Once I am satisfied with the environment, and the script runs in that environment, I am ready to commit the files that define the environment.

  • git add ., to stage all the changes (use with care if you’re editing multiple environments simultaneously)

The first time I add files to an environment, this is the list of files that I typically see:

On branch master
Changes to be committed:
  (use "git restore --staged <file>..." to unstage)
        new file:   .Rprofile
        new file:   environment1.Rproj
        new file:   renv.lock
        new file:   renv/.gitignore
        new file:   renv/activate.R
        new file:   renv/settings.dcf

In particular, the renv.lock file is the one that contains the list of packages and versions in the environment. Other files - .Rprofile and those in the renv/ subdirectory - are used by renv to restore and load the environment in subsequent R sessions.

  • git commit -m "added environment1", to commit the changes (with an appropriate message).
  • git push, to deploy the new/updated files an online repository I that participants hae access to (e.g. GitHub).

Step 6. Restoring and using the environment

Everything is now set for participants to fetch and use those environments.

First, I ask participants to clone the repository that contains the environments. They can clone it anywhere on their system, that is not already a Git repository.

  • git clone ..., replacing the dots with the link to the repository where I pushed the files.

Then, for every new environment that I want them to use for an exercise, I ask them to copy (recursively) the subdirectory that corresponds to the environment into their work directory. That is, I ask them to copy the environment as a subdirectoy of the Git repository that they use to store their code for the course. In a Terminal, this would look like the following command:

  • cp -r .../environment1 .../course-repository/, replacing dots with the full path to the relevant locations on their system.

Then participants can launch an RStudio session using the ...Rproj file in the copied environment. For instance, in a Finder windows, in this example, click on the environment1.Rproj file to launch RStudio.

Finally, I ask them to restore the environment, which means installing all the packages that I expect them to use for that session.
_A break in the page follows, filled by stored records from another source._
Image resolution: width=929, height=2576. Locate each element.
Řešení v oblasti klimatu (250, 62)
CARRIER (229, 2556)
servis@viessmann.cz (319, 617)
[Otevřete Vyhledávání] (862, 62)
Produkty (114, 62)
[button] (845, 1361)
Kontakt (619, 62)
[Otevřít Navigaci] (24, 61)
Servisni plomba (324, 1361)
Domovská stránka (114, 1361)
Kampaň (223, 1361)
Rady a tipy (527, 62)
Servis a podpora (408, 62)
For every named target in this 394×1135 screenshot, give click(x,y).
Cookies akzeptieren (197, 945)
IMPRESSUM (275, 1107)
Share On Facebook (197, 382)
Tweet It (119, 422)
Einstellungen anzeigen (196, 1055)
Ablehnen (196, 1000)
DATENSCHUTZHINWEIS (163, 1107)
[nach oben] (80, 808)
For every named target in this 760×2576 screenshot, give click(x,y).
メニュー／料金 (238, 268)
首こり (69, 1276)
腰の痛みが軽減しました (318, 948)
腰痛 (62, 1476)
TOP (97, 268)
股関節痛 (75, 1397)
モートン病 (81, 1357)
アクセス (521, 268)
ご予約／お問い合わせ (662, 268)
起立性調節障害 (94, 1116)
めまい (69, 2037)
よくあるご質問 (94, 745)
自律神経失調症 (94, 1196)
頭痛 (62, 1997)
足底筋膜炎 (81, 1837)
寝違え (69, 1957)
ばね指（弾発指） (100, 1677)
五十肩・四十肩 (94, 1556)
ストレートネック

  • renv::restore(), to restore the environment, allowing renv to install all the packages listed in the renv.lock file (with the appropriate version).

Caveats

Ideally, I would argue that it is better to manage one R environment per Git repository, which would itself correspond to one R project. That way, users can clone each individual repository, and carry out exercises in the environment provided by the corresponding repository. Furthermore, users could also fork each original repository, to work and commit their own code for each project, independently.

However, for practical reasons, my approach here is it to manage multiple environments in the same repository, with the following motivations:

  • I would rather avoid participants having to clone one repository per day, every day, over the duration of the course.
  • I don’t expect participants to fork, clone, and push in the original repository.

Instead:

  • At the start of the course, participants initially set up their own Git repository, where they store all the code they write throughout the course.
  • I want to provide a single “read-only” repository where participants can find the files to recreate the environment
  • Participants can then copy each from the “read-only” repository, to their own repository, restore the environment, set up the input data, and write and commit their own code in their own repository.